═════ Text excerpt

However, these notions can be described more based on the CH4 purity in produced gas and the quantity of CH4 recovered as a function of cumulative gas injection quantity for various ECBM operational schemes, which are visualized in Fig. 7a, b, respectively. It is worth to notify that the x-coordinate is more appropriately used for indicating the cumulative gas injection instead of time and a uniform injection pressure (Pinj = 4 MPa) was attributed for these simulation purposes. It can be clearly visualized that the purity of produced CH4 becomes more contaminated due to the addition of N2 in injected gas, which creates also an overlapping between the CH4 desorption and N2 injection fronts discussed above. On the contrary, pure CO2 in injected gas increases the purity of CH4 in produced gas until the ending of the recovery operation. Besides these, compared with the pure CO2, the addition of N2 in injected gas mixtures permits initial methane recovery quite faster according to the quantity of CH4 recovered. But, it becomes possible to attain the total recovery of CH4 earlier when the amount of CO2 starts increasing in the feed and is shown by the large crossover visualization at CH4 recovery values. The characteristic of CH4 displacement can be described more effectively with CO2 content for its higher adsorptivity analogous to both CH4 and N2. Results that display a resembling crossover have been examined by presuming uniform porosity and permeability and by using a method to achieve the solutions of analytical approach of gas transport at the time of ECBM recovery operation. However, the slower primary recovery is observed when the injected gas mixture is enriched with CO2 and can be further imposed to a declination of local flow velocity caused by the reduction of CO2 from the fluid phase.

Fig. 7
figure 7

Enhanced coal bed methane recovery: a CH4 purity and b CH4 recovery, as a function of the amount of injected gas for various ECBM scenarios with various injection compositions

Influence of coal swelling and permeability

Previous studies have shown that the problems related to the reduction in permeability are happened by injection of CO2. It is anticipated that the reduction in permeability mainly restricted around the injection well, in which the concentration of CO2 is large (Schepers et al. 2011). Figure 8 represents the permeability ratio k/k0 for Case B, during the initial 4 days of injection at the injection well (z = 0) as a function of time. The initial permeability chooses a value of near to 4.4 mD for pure CO2, though it has been lowered down by 0.4 mD after 4 days, which correspondently reduces about one order of value. On the other hand, the opposite situation takes place for pure N2, which approximately doubling the value of initial permeability.

Fig. 8
figure 8

Permeability ratio k/k0 at the injection well as a function of time for Case B (strong swelling) for various ECBM scenarios with various injection compositions (Pini et al. 2011)

══════════
═════ Record extracts

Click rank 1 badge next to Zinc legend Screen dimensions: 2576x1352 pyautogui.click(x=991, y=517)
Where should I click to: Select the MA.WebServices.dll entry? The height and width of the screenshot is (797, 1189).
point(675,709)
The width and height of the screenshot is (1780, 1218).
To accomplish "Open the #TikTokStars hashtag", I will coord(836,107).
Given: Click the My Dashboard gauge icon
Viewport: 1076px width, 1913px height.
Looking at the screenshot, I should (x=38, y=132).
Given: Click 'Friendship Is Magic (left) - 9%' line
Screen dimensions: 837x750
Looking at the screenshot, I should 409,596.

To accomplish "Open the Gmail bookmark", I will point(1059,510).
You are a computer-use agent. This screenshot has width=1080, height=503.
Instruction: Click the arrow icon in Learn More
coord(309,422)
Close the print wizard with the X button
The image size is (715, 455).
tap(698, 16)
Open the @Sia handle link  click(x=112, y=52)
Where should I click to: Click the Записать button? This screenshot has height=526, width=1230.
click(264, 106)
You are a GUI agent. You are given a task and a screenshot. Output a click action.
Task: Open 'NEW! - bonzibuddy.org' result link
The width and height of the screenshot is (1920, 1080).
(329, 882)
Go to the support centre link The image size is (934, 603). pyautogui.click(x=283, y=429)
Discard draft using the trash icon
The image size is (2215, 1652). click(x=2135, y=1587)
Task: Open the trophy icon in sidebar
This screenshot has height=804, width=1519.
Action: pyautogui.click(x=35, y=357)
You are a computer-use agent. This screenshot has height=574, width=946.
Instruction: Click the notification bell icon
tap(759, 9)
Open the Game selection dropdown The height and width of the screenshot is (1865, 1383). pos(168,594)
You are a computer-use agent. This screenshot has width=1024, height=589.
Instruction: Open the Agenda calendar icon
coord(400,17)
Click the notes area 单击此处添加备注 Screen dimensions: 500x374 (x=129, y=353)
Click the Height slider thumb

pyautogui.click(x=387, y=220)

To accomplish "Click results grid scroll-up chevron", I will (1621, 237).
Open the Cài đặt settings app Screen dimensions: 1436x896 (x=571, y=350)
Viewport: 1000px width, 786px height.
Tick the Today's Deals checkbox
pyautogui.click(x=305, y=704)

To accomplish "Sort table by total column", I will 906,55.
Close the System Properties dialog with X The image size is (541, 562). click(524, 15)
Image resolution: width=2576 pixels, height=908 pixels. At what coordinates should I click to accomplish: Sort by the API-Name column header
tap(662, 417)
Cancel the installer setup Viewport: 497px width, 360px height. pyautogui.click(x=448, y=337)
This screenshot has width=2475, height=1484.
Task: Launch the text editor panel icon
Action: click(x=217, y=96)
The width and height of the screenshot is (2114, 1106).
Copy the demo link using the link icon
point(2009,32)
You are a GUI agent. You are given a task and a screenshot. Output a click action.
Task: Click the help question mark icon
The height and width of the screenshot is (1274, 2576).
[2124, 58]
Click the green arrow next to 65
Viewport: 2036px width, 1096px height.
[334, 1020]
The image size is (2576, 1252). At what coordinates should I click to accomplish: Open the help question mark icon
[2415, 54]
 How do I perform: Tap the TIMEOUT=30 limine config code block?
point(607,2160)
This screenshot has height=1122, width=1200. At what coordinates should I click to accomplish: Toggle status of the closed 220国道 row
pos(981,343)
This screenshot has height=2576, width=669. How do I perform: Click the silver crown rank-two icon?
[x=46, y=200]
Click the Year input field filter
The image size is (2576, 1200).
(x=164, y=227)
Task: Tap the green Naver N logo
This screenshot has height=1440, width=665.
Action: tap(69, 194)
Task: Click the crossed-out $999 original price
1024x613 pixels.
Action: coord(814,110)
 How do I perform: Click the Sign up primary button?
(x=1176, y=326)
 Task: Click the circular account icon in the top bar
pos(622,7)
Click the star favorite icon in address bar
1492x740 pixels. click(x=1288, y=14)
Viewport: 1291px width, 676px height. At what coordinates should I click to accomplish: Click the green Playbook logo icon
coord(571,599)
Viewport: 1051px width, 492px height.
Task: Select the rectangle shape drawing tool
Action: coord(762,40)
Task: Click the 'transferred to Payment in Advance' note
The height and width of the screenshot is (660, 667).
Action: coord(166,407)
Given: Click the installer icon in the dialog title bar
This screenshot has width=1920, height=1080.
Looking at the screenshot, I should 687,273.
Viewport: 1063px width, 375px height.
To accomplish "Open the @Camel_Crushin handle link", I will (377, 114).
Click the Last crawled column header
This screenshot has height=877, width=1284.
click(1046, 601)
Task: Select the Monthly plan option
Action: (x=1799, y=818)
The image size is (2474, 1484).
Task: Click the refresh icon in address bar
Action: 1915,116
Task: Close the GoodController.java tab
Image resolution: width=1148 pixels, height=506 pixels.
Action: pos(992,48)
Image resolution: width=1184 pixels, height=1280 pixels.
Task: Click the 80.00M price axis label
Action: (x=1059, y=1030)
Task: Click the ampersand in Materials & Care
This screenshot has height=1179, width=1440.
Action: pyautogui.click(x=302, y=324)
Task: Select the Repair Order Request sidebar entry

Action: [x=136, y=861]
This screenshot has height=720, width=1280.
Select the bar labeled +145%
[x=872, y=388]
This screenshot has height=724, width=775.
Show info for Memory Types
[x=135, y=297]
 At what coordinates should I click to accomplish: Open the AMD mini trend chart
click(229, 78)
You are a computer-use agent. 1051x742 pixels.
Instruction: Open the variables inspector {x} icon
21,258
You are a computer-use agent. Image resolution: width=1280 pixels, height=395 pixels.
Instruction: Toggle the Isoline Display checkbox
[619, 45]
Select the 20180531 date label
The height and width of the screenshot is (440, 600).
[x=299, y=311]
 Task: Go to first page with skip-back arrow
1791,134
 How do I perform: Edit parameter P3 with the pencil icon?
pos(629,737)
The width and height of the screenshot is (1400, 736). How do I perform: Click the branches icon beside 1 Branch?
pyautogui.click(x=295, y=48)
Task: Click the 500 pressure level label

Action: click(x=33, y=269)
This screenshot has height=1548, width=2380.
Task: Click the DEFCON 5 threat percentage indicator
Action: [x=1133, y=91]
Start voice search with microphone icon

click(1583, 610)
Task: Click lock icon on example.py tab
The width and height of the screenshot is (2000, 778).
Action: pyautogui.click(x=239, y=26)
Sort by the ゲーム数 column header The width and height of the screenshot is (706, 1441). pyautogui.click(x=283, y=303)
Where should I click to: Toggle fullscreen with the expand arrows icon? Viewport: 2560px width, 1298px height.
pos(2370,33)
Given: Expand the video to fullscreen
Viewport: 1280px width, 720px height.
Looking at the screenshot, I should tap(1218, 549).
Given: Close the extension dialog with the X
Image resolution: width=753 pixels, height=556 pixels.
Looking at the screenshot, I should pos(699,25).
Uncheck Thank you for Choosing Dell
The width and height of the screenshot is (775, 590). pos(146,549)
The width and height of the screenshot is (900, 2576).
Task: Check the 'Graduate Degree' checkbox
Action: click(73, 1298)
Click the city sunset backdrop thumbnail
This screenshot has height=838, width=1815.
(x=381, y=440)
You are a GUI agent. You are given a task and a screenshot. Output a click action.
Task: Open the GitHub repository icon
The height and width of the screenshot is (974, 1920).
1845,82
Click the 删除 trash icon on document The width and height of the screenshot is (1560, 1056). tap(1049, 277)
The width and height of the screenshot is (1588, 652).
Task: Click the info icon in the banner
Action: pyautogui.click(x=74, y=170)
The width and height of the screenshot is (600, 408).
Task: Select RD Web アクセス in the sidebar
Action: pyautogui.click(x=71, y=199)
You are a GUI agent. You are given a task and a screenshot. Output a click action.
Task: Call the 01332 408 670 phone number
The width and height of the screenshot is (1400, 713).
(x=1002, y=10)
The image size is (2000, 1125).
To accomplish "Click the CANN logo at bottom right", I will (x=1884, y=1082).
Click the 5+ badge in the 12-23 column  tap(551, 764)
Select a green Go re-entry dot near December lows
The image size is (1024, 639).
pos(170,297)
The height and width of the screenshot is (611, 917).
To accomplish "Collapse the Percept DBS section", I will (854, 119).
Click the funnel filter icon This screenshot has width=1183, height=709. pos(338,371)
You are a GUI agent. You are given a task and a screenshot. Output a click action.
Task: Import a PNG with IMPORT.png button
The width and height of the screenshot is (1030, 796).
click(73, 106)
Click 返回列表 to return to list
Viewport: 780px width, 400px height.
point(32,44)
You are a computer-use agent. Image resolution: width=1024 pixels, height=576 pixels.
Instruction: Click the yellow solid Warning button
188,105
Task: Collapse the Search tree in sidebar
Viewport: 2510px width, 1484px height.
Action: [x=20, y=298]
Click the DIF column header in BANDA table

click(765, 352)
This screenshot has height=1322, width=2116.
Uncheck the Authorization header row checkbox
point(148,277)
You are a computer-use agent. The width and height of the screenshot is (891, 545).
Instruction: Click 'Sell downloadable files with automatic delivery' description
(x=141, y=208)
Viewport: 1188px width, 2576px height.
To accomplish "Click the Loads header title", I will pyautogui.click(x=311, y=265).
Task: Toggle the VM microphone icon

══════════

Work to do: Reproduce verbatim the portion of the coal bed methane recovery passage lying between "Influence of coal" and "of initial permeability.", inclusive.

Answer to the task:
Influence of coal swelling and permeability

Previous studies have shown that the problems related to the reduction in permeability are happened by injection of CO2. It is anticipated that the reduction in permeability mainly restricted around the injection well, in which the concentration of CO2 is large (Schepers et al. 2011). Figure 8 represents the permeability ratio k/k0 for Case B, during the initial 4 days of injection at the injection well (z = 0) as a function of time. The initial permeability chooses a value of near to 4.4 mD for pure CO2, though it has been lowered down by 0.4 mD after 4 days, which correspondently reduces about one order of value. On the other hand, the opposite situation takes place for pure N2, which approximately doubling the value of initial permeability.